Moreover, the Jones plan got a friendly nod from Rep. Bill Green (R-N.Y.), co-chairman of the moderate Republican "Gypsy Moths" in the House, some of whom joined with moderate Democrats last week in floating a similar plan as the foundation for a bipartisan budget.

"This is better than the Senate plan," Green was quoted by an aide as saying. It's "significantly closer" to the Moths' own plan than the one adopted last week by the Senate Budget Committee and endorsed by Reagan, Green added.

Jones' plan, which the House Budget Committee is scheduled to begin working on Wednesday, has these key elements:

A three-year tax increase of $145 billion, compared with the Senate plan for $95 billion in tax increases over three years. Jones said his plan would leave open the question of modifying Reagan's 10 percent individual income tax cut scheduled for July, 1983, which the president has insisted on preserving. Next year's tax increase would be $30 billion under Jones' plan and $20 billion under the Senate plan.

A freeze for three years in domestic appropriations that is somewhat less restrictive than the Senate proposal, saving $32.7 billion instead of $38.3 billion. An extra $950 million in domestic spending would be allowed for programs such as job training, student loans, the space program and crop insurance--both easing the effects of earlier program cuts and helping to pick up votes of moderate Republicans as well as the conservative Democrats who supported Reagan's budget last year.

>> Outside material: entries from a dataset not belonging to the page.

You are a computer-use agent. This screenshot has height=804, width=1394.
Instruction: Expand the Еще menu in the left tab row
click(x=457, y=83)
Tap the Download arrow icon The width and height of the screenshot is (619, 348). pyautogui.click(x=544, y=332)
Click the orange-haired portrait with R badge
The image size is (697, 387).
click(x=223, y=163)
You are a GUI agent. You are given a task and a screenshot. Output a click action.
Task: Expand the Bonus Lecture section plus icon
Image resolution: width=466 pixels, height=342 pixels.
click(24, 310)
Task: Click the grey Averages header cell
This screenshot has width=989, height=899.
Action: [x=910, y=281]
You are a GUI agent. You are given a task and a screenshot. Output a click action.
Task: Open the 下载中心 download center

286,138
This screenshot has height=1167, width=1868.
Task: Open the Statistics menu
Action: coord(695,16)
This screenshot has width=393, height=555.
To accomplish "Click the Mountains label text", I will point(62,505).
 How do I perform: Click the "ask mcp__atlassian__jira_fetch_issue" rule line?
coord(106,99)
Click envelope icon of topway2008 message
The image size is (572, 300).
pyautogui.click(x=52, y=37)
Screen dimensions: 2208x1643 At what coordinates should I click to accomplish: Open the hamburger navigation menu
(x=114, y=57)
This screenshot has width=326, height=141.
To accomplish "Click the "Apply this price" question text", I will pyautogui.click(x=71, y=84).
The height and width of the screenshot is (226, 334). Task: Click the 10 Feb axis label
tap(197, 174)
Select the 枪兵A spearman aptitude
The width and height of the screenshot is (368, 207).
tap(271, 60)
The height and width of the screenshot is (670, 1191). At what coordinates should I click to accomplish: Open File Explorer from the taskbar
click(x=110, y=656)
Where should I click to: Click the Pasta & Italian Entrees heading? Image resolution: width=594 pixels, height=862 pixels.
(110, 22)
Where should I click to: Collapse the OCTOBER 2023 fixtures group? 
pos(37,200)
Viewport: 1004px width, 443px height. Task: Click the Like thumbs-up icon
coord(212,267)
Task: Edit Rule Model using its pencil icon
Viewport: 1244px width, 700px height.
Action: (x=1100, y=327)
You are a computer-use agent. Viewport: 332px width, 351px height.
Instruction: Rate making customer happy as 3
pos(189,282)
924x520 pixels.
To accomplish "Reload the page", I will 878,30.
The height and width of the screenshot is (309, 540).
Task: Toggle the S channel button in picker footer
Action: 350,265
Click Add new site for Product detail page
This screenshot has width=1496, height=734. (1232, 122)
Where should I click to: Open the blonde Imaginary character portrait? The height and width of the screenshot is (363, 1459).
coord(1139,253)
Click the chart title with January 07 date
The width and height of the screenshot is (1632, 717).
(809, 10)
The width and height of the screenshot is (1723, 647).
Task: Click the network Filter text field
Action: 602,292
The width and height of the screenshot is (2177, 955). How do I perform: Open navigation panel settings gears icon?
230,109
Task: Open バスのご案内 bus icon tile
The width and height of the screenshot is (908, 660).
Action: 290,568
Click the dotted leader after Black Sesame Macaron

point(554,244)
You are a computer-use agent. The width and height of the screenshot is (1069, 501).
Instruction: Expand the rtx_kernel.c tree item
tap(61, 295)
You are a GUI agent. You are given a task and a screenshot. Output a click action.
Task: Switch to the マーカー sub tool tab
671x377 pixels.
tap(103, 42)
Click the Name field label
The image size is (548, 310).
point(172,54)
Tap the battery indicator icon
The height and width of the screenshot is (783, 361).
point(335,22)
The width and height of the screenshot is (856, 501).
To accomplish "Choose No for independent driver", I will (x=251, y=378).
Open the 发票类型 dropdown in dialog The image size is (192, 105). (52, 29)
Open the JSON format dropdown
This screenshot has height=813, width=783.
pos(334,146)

Cuts in Reagan's big defense buildup program amounting to $46.2 billion over three years, compared with $22 billion under the Senate plan. Jones' proposal would allow for a 5 percent "real," or after inflation, growth in defense spending. The Senate plan anticipates real growth of about 7 percent.

A 4 percent increase in federal pay and pensions over the next three years, compared with a freeze next year, followed by 4 percent increases in the two following years, under the Senate plan.

Cuts in basic benefit or entitlement programs, other than Social Security, totaling $14.3 billion over the next three years, as opposed to the $33.6 billion in cuts recommended by the Senate committee. For next year, the figures would be $3 billion and $7.2 billion, respectively.

No "shot in the dark on what is needed for Social Security," as Jones put it. Unlike Jones' plan, the Senate committee proposed $6 billion in Social Security cuts next year, for a total of $40 billion by 1985, with details to be developed by a commission that is currently studying the system's solvency problems.

In all, the Jones plan anticipates deficits of $102.9 billion for 1983, $70.8 billion for 1984 and $31.1 billion for 1985. The figures under the Senate plan are $106.1 billion, $69 billion and $39.5 billion, respectively.

Neither Jones' plan nor the Senate Budget Committee's proposal make specific recommendations for tax increases or program-by-program spending cuts. These would be left up to individual authorizing and appropriating committees under the general targets of the budget resolutions that each house will adopt and then attempt to reconcile in a House-Senate conference.

However, Jones' proposal for $950 million in domestic appropriations "add-ons" appeared to be an attempt to lure lawmakers with specific needs--or to address "specific pressure points," as one aide put it. Details were still being worked out, aides said.

As for the 1983 tax cut, which Reagan is determined to protect and the Senate plan effectively shields, Jones said it is "on the table for consideration"--neither ruled in nor ruled out.

While O'Neill said he was "generally supportive" of Jones' plan, he was also quoted by an aide as indicating he would be reluctant to compromise any further. "These are bottom-line figures as far as Democrats are concerned," O'Neill was quoted as telling his aides.

Jones claimed that House Democratic leaders, along with Republican Gypsy Moths and conservative Democratic "Boll Weevils" that he has talked to, agree with the general outlines of the plan. It is aimed, he added, at "the broad middle of both parties, no question about it."